━━━━━ EXERCISE INPUTS

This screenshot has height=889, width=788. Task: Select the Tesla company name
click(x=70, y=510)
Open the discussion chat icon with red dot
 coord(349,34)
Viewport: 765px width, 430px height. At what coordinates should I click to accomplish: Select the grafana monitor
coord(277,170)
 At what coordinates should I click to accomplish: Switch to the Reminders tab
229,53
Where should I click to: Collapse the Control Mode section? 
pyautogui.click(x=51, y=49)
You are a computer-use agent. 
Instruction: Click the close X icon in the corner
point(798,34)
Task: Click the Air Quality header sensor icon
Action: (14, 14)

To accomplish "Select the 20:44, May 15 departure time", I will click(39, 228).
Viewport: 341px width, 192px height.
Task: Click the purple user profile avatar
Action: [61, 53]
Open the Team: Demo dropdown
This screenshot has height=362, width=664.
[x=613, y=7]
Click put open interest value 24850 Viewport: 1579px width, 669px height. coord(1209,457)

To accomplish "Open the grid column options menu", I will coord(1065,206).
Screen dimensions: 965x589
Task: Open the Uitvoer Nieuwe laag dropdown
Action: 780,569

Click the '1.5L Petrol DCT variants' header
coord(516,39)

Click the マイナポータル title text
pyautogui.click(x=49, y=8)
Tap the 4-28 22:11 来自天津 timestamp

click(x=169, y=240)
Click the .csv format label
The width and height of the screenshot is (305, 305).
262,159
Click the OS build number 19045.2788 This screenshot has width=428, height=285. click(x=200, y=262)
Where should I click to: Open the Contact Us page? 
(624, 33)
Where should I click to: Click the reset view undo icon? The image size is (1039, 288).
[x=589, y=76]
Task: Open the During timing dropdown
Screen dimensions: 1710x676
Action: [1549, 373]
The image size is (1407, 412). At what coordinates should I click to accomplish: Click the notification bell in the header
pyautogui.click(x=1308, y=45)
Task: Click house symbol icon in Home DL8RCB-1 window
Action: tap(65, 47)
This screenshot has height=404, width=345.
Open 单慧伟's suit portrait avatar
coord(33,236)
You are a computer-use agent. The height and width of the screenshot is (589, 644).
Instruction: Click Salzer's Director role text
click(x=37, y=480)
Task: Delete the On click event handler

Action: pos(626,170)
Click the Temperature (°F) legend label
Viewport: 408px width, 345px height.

━━━━━━━━━━

TASK REQUIREMENTS:
Reproduce the listing shown above in its entirety, exactly.

SOLUTION FOR THIS TASK:
This screenshot has height=889, width=788. Task: Select the Tesla company name
click(x=70, y=510)
Open the discussion chat icon with red dot
 coord(349,34)
Viewport: 765px width, 430px height. At what coordinates should I click to accomplish: Select the grafana monitor
coord(277,170)
 At what coordinates should I click to accomplish: Switch to the Reminders tab
229,53
Where should I click to: Collapse the Control Mode section? 
pyautogui.click(x=51, y=49)
You are a computer-use agent. 
Instruction: Click the close X icon in the corner
point(798,34)
Task: Click the Air Quality header sensor icon
Action: (14, 14)

To accomplish "Select the 20:44, May 15 departure time", I will click(39, 228).
Viewport: 341px width, 192px height.
Task: Click the purple user profile avatar
Action: [61, 53]
Open the Team: Demo dropdown
This screenshot has height=362, width=664.
[x=613, y=7]
Click put open interest value 24850 Viewport: 1579px width, 669px height. coord(1209,457)

To accomplish "Open the grid column options menu", I will coord(1065,206).
Screen dimensions: 965x589
Task: Open the Uitvoer Nieuwe laag dropdown
Action: 780,569

Click the '1.5L Petrol DCT variants' header
coord(516,39)

Click the マイナポータル title text
pyautogui.click(x=49, y=8)
Tap the 4-28 22:11 来自天津 timestamp

click(x=169, y=240)
Click the .csv format label
The width and height of the screenshot is (305, 305).
262,159
Click the OS build number 19045.2788 This screenshot has width=428, height=285. click(x=200, y=262)
Where should I click to: Open the Contact Us page? 
(624, 33)
Where should I click to: Click the reset view undo icon? The image size is (1039, 288).
[x=589, y=76]
Task: Open the During timing dropdown
Screen dimensions: 1710x676
Action: [1549, 373]
The image size is (1407, 412). At what coordinates should I click to accomplish: Click the notification bell in the header
pyautogui.click(x=1308, y=45)
Task: Click house symbol icon in Home DL8RCB-1 window
Action: tap(65, 47)
This screenshot has height=404, width=345.
Open 单慧伟's suit portrait avatar
coord(33,236)
You are a computer-use agent. The height and width of the screenshot is (589, 644).
Instruction: Click Salzer's Director role text
click(x=37, y=480)
Task: Delete the On click event handler

Action: pos(626,170)
Click the Temperature (°F) legend label
Viewport: 408px width, 345px height.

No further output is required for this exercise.